Epilog

73 3 10
                                    

Kalau dia mampu, dia ingin membunuh waktu.

Dia ingin menghentikannya, membuatnya berhenti berputar, terlalu takut untuk menghadapi kenyataan yang akan terjadi di masa depan. Dia terlalu takut untuk mengakuinya, terlalu takut untuk melewatinya.

Tapi dia hanya mampu berdoa, memohon, entah kepada siapa, agar semuanya baik-baik saja.

Lelaki itu tahu, permohonannya sangat bodoh. Jelas-jelas semuanya tidak akan baik-baik saja. Dia tahu itu, tapi dia enggan mengakuinya.

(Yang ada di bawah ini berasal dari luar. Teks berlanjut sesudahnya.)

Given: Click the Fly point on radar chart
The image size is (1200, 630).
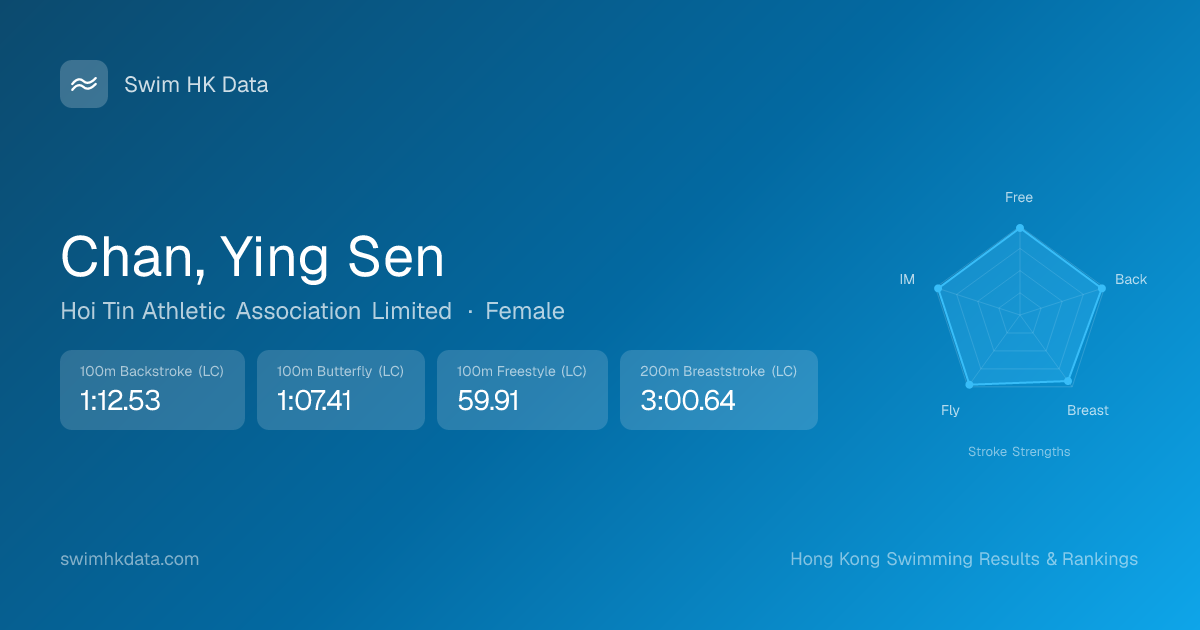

Lorong itu terasa begitu sepi dan dingin. Lelaki itu merapatkan kedua lututnya, menekuknya, kemudian memeluknya seakan-akan hal itu dapat melindungi dirinya dari segala ancaman yang menunggunya. Matanya terfokus pada satu titik di lantai yang di dudukinya saat ini. Pikirannya melayang-layang, berkelana jauh entah kemana.

Kesunyian yang memenuhi telinganya berganti menjadi sebuah suara langkah kaki yang bergema.

Satu... dua... tiga... lelaki itu menghitung tiap langkah yang berhasil didengarnya.

Ketika suara langkah kaki itu berhenti tepat dihadapannya, lelaki itu mendongakkan kepalanya.

Matanya menolak untuk mempercayai apa yang tengah dilihatnya saat ini.

"Hai, Yoongi."

Min Yoongi mengerahkan seluruh tenaganya agar mampu bangkit dengan kedua kakinya.

"Joo—"

"Maaf kamu harus melihatku seperti ini." ujar Bae Joohyun, gadis yang sedari tadi Yoongi sebut dalam doanya.

Yoongi menggelengkan kepalanya pelan, hatinya penuh dengan penolakan, tetapi kepalanya tahu bahwa apa yang ada dihadapannya saat ini adalah kenyataan.

"Nggak—Joo," suara lelaki itu tercekat seiring dengan air matanya yang mulai menetes. Bibirnya bergetar mengucapkan kalimat yang selanjutnya keluar dari mulutnya.

"Ini—cuman mimpi, kan? Iya, ini pasti mimpi. Pasti."

"Yoongi," Joohyun mengulurkan tangannya, mengusap air mata yang mengalir di pipi lelaki itu. "Kamu harus kuat, oke? Aku yakin kamu bisa melakukannya."

Min Yoongi sangat enggan untuk mengakuinya, tapi dia tahu, Joohyun benar.

"Aku harap kita punya banyak waktu." ujar gadis itu, yang saat ini telah berubah menjadi sesuatu yang sangat Yoongi benci.

Seakan-akan tidak ingin melepaskannya, Yoongi mengenggam tangan Joohyun yang tengah mengusap-usap pipinya dengan erat. Tangan yang semula hangat itu kini terasa begitu dingin, dan Yoongi berpura-pura untuk tidak menyadarinya.

"Jangan pergi, Joo...." ujar Yoongi, suaranya lebih mirip seperti sebuah bisikan. Hal itu membuat Joohyun memberikan senyuman terbaiknya. "Jangan pergi...."

"Aku mencintaimu." balas gadis itu, membuat air mata Yoongi menetes dengan semakin deras.

Ketika Joohyun selesai mengatakannya, saat itu juga, dirinya menghilang bagaikan angin.